:: RECORDS FOR THE TASK ::

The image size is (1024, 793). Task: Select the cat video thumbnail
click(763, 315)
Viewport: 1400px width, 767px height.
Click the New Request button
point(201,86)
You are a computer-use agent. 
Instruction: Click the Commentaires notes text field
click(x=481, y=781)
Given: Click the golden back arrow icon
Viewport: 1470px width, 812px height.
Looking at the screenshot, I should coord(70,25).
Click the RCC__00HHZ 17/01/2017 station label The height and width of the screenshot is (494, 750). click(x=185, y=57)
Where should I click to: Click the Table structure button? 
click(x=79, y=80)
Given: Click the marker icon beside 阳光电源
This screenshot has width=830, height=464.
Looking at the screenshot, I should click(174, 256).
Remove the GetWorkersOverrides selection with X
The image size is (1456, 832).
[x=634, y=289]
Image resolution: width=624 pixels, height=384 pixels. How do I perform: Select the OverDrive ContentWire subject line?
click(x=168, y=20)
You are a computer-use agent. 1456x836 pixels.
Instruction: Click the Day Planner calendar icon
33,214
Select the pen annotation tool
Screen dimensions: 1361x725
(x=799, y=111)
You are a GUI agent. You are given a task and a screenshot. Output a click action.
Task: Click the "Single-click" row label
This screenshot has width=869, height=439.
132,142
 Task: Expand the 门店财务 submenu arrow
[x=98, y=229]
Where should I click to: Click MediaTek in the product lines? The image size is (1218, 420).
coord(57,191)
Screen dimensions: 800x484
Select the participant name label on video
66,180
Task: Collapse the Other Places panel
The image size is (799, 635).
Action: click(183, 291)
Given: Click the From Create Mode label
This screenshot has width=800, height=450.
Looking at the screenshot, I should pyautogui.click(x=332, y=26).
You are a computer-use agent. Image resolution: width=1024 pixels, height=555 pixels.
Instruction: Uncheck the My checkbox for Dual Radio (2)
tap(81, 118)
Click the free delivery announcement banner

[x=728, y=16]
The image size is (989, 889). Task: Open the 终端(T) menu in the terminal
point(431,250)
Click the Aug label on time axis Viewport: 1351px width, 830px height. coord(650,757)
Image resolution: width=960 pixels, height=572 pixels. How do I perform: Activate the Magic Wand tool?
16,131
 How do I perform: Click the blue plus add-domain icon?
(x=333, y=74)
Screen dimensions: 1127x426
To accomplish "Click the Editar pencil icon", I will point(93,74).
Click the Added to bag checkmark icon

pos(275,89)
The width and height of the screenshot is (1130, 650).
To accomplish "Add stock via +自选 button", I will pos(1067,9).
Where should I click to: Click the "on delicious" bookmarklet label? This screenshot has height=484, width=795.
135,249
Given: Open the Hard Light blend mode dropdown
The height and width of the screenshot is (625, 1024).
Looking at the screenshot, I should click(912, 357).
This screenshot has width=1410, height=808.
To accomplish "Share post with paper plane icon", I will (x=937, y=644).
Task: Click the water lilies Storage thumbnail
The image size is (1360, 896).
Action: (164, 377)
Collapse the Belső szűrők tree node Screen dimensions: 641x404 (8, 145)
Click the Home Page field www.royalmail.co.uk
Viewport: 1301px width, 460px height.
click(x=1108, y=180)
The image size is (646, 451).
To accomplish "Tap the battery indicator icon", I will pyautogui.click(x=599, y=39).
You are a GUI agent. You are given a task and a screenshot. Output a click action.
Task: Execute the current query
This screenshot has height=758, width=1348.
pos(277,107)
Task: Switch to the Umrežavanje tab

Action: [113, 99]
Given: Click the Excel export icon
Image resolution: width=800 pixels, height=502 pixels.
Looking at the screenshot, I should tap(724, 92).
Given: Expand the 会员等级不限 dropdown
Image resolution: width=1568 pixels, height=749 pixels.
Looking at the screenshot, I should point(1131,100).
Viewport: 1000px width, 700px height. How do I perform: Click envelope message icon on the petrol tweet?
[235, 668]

:::

_THE TASK:_ Show every line from the entries above in which "computer" appears.

_YOUR SOLUTION:_
You are a computer-use agent. 
You are a computer-use agent. 1456x836 pixels.
You are a computer-use agent. Image resolution: width=1024 pixels, height=555 pixels.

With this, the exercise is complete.